“Não tenho nenhum conhecimento sobre essa matéria”. A afirmação é de João Marcelino ontem perante a comissão de Ética do Parlamento referindo-se ao alegado plano do Governo para controlar a comunicação social. “Se existisse seria muito pouco inteligente numa democracia como a portuguesa”, argumentava o director do Diário de Notícias, até porque “todas as tentativas acabam sempre a descoberto”.
O director do DN instigou ainda durante a audição parlamentar que seja criada legislação que proíba os directores de informação de serem simultaneamente administradores das empresas que detêm os títulos evitando-se uma confusão de interesses. “Em sede de revisão de leis, [os deputados] têm que ter em atenção este ponto e proibir que o director de um jornal seja membro do conselho de administração da empresa que o detém, por ser incompatível”, diz.
O responsável afirmou ainda que nem o Diário de Notícias nem o grupo que detém o jornal, a Controlinveste, foram privilegiados na distribuição de publicidade do Estado, negando a informação avançada em Novembro pela revista Sábado. “Foram lançadas dúvidas de forma pouco correta” mas “a publicidade do Governo não só não beneficia o DN como não beneficia a Controlinveste”, sublinhou Marcelino, classificando o trabalho da newsmagazine como uma “insinuação” que “não tinha razão de ser, era maldosa”.

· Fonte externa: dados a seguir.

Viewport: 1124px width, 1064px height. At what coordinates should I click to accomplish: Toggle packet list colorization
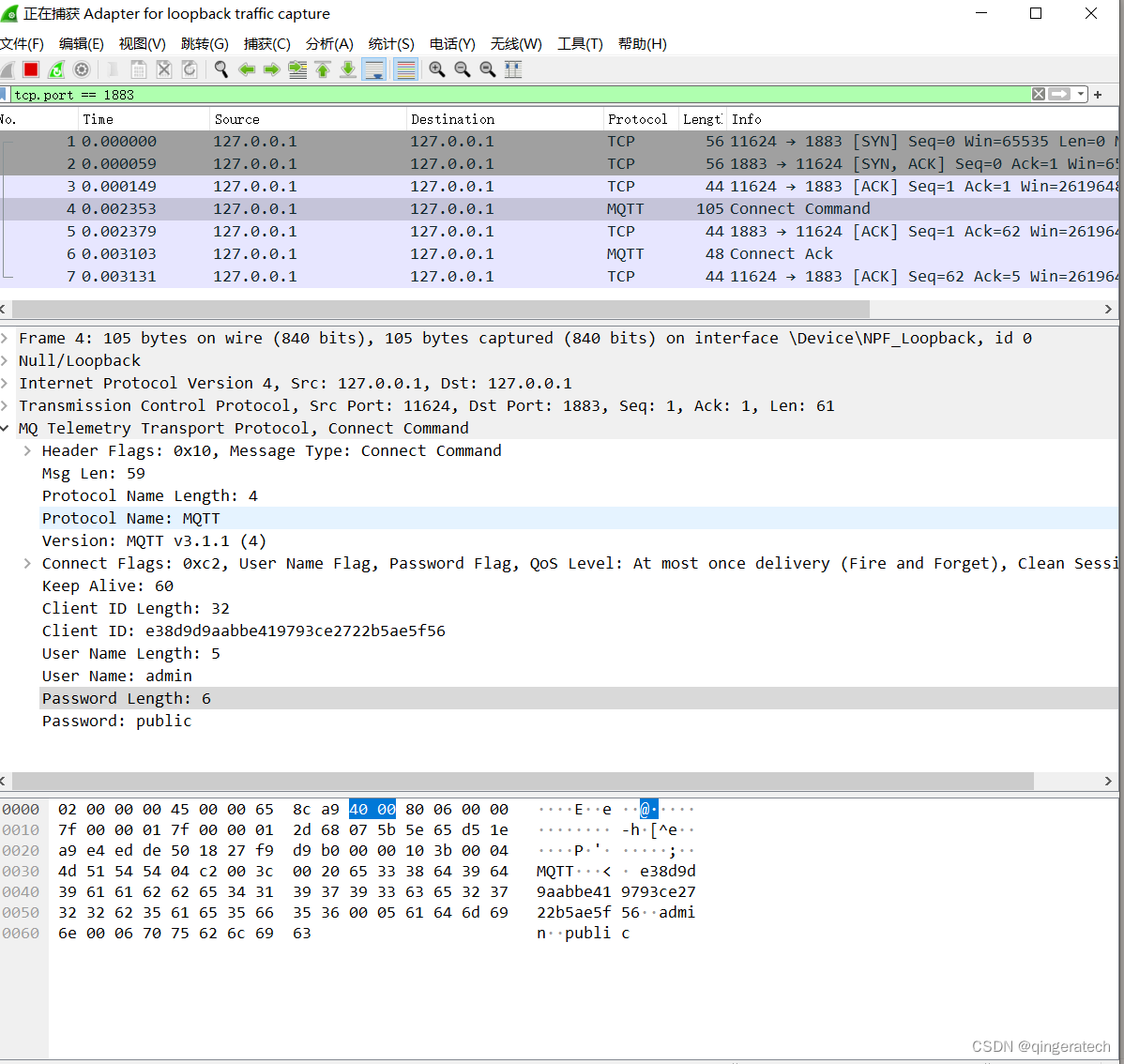click(404, 68)
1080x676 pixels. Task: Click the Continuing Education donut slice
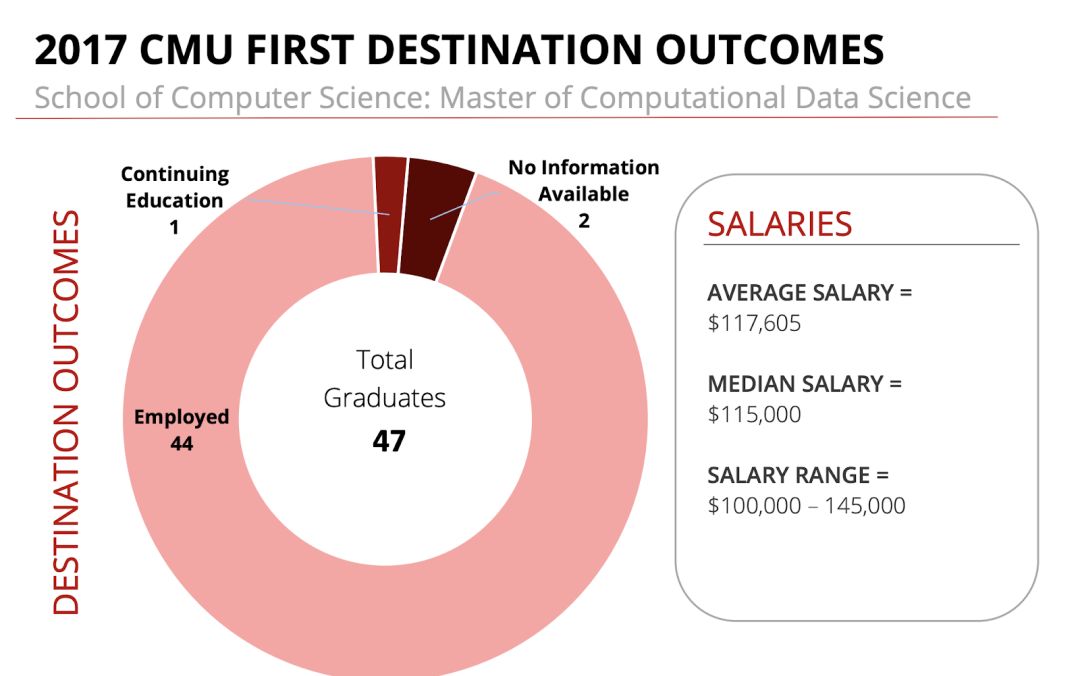pyautogui.click(x=391, y=215)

Baldaia nega ter sido convidado a dirigir TVI
Paulo Baldaia, director da TSF, outro dos nomes ouvidos hoje na AR, negou ter sido convidado para dirigir a TVI. “Sobre a notícia do Sol, em que um administrador da PT referia o meu nome como escolhido para ir para a TVI, tenho a dizer que nunca na vida estive para ser director da TVI”, afirmou Paulo Baldaia.
O director da TVI ia já tinha desmentiu a notícia, num e-mail interno divulgado na rádio, garantindo que nunca esteve para ir para a TVI e assegurando que iria avançar com um processo judicial.